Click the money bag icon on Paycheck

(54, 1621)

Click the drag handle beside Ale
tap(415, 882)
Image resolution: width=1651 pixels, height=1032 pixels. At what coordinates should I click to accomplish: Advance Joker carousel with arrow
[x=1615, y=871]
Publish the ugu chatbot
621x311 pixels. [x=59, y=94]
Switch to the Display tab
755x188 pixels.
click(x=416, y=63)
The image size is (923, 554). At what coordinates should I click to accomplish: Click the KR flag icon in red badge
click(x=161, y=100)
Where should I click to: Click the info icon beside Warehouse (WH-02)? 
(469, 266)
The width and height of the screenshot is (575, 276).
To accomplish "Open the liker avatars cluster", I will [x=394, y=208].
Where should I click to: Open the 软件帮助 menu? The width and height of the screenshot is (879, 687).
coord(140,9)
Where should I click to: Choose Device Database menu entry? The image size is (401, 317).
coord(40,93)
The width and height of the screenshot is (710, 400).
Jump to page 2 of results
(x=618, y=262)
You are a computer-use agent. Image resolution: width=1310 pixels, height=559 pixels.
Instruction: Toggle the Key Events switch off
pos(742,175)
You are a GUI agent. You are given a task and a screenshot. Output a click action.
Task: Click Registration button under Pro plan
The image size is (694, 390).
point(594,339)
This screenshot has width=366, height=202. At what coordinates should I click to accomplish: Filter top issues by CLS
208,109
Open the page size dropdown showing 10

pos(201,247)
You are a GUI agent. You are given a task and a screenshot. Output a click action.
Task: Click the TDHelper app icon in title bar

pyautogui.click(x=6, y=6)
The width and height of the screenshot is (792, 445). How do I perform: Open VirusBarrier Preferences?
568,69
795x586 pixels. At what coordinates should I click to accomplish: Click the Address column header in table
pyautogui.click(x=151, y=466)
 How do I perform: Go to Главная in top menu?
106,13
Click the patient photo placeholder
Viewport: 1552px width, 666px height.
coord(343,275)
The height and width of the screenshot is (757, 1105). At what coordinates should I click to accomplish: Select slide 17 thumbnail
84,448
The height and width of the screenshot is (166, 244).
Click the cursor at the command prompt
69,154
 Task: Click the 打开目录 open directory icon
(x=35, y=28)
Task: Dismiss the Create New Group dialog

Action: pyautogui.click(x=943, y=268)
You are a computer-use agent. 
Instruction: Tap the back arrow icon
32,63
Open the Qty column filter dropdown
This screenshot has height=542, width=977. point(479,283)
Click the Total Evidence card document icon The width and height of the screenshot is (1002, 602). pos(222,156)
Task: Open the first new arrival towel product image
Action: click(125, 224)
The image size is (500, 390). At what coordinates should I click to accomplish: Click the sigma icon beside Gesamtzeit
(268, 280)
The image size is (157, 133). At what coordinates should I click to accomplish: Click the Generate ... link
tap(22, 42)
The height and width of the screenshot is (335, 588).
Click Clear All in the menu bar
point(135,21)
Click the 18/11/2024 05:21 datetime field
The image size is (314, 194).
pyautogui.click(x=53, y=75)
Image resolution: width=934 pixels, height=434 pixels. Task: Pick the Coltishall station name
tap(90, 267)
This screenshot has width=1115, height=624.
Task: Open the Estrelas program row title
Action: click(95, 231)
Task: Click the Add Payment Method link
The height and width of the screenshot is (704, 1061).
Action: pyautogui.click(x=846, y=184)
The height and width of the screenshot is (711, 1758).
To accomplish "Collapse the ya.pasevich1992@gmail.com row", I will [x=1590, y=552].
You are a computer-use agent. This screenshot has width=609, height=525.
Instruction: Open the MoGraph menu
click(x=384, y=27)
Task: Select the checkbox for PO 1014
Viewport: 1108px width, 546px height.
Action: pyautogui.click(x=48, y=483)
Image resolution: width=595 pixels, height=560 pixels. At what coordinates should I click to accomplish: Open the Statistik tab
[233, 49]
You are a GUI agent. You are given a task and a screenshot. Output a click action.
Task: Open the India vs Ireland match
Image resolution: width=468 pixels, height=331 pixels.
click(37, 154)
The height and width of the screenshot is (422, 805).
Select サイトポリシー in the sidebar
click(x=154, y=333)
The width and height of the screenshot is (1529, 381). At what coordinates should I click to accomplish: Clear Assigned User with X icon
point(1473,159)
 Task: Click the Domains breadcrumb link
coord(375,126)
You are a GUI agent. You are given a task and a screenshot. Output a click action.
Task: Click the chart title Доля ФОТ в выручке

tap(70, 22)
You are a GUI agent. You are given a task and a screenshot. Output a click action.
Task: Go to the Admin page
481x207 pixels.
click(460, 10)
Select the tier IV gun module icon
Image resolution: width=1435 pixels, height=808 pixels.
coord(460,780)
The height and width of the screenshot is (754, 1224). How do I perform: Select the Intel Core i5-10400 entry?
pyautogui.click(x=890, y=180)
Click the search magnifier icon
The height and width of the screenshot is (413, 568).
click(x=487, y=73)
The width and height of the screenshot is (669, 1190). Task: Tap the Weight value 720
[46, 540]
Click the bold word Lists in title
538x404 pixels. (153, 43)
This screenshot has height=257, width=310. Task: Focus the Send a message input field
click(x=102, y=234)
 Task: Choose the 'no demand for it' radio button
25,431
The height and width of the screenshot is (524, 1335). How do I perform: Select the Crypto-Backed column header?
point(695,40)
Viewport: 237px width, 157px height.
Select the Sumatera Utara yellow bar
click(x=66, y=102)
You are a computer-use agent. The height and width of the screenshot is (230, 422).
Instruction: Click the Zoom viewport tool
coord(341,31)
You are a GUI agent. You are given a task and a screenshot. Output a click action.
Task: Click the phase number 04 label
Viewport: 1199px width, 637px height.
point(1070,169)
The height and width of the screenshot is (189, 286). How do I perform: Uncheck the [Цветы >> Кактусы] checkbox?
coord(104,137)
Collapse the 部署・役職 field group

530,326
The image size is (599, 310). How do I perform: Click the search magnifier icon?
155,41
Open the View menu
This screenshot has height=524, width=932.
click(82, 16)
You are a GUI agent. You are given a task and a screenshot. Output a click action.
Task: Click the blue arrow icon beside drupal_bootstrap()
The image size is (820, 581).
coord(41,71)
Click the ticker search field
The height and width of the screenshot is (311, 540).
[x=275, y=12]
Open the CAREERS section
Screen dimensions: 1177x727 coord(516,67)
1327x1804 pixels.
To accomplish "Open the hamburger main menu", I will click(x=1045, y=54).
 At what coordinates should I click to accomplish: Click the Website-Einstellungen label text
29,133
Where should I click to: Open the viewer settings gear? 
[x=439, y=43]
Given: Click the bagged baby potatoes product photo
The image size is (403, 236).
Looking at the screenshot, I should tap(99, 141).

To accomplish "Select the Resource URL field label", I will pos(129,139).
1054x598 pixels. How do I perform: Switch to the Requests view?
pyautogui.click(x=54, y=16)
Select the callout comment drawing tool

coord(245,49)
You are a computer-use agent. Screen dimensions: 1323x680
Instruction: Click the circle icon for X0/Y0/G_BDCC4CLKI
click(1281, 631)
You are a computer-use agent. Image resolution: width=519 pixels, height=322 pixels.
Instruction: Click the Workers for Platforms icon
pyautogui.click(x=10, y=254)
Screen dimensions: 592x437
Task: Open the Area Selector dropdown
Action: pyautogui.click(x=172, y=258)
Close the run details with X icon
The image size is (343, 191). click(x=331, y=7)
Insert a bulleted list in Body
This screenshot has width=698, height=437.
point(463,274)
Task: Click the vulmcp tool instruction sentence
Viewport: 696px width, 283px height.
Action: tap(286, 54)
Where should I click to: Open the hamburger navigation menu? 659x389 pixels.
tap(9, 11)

--- --- ---

• [How to complete this task]: Could you copy out every line in the material above that contains the string "will"?

• [Solution to this exercise]:
To accomplish "Open the liker avatars cluster", I will [x=394, y=208].
To accomplish "Collapse the ya.pasevich1992@gmail.com row", I will [x=1590, y=552].
To accomplish "Open the hamburger main menu", I will click(x=1045, y=54).
To accomplish "Select the Resource URL field label", I will pos(129,139).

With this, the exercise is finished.